Estate Police Association
- Founded: in 1950, by amendment 15 of 1950
- Headquarters: 70-72 Batoo Avenue, Marabella, Trinidad and Tobago
- Location: Trinidad and Tobago;
- Members: - 3,000
- Key people: President Deryck Richardson (2018-2022)
- Affiliations: None

= Estate Police Association =

The Estate Police Association is a representative labour body that is located in the Republic of Trinidad and Tobago. The Estate Police Association (the Association) came into existence in 1950 by the enactment of Amendment 15 of 1950 to the Supplemental Police Act (the Act).
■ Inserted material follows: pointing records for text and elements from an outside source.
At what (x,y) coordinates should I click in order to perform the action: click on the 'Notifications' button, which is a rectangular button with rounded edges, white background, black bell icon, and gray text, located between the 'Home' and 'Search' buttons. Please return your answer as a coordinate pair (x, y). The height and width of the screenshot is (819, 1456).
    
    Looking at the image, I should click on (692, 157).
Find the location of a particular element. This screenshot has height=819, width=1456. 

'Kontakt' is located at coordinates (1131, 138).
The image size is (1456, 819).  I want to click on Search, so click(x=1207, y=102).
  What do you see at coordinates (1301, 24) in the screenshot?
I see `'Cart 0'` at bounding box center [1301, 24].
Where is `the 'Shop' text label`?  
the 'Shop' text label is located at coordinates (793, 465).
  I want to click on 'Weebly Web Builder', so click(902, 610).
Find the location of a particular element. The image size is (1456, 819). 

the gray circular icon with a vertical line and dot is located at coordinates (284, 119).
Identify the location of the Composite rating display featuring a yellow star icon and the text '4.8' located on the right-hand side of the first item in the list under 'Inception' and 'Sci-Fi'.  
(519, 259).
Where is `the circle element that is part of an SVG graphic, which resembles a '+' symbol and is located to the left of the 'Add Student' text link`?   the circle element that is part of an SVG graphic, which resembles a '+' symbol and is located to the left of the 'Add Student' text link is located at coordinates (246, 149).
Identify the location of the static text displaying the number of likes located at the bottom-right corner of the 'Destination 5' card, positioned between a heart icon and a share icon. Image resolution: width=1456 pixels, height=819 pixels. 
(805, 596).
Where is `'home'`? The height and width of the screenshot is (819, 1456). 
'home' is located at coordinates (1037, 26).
The Association is the sole body authorized by the Act to represent all estate police officers in industrial relations matters.

== The Supplemental Police Act ==
The Supplemental Police Act, Chapter 15:02 was enacted in 1906 and subsequently amended in 1925, 1950, 1955, 1962, 1967, 1979 and 1993.

== 2014-2018 Steve Smart Administration ==
The Executive for the 2014–2018 term was elected on Monday, 8 September 2014 to a four-year term of office. The 2014-2018 Executive was headed by President Steve Smart an included 1st Vice President Paul Francis, 2nd Vice President (Tobago) Ian Baynes, 2nd Vice President (Trinidad) Ancil John-Nicholas, General Secretary Terrance Torres, Assistant General Secretary David Weeks, Education and Research Officer Richard Roopnarine, Public Relations Officer Bryan Wiltshire, Trustee Basil Lewis, Trustee Keith Ramnath, Executive Committee Member Nicholas O'Garrow, Executive Committee Member Alphonso James Daniel, Executive Committee Member Shashi Ranjit and Executive Committee Member Earnest Brown.

== National Executive election for the 2018-2022 term of office ==
Nationwide elections for the National Executive took place in November 2018 where Steve Smart was defeated by new President Deryck Richardson.

== 2018-2022 Deryck Richardson Administration ==
The National Executive for the 2018–2022 term of office consists of President Deryck Richardson, 1st Vice President Dean Richards, 2nd Vice President (Trinidad) Vedesh Bhagwandeen, 2nd Vice President (Tobago) Curtis Joseph, General Secretary Robert Ottley, Assistant General Secretary Ancil John-Nicholas, Treasurer John Hankey, Education and Research Officer Richard Roopnarine, Public Relations Officer Lyndon DeGannes, Trustee Kenneth Joseph, Trustee Hollie Prescod, Executive Committee Member Kesi Lewis, Executive Committee Member Richard Ryan, Executive Committee Member Jason Cooper, Executive Committee Member Stefan Small.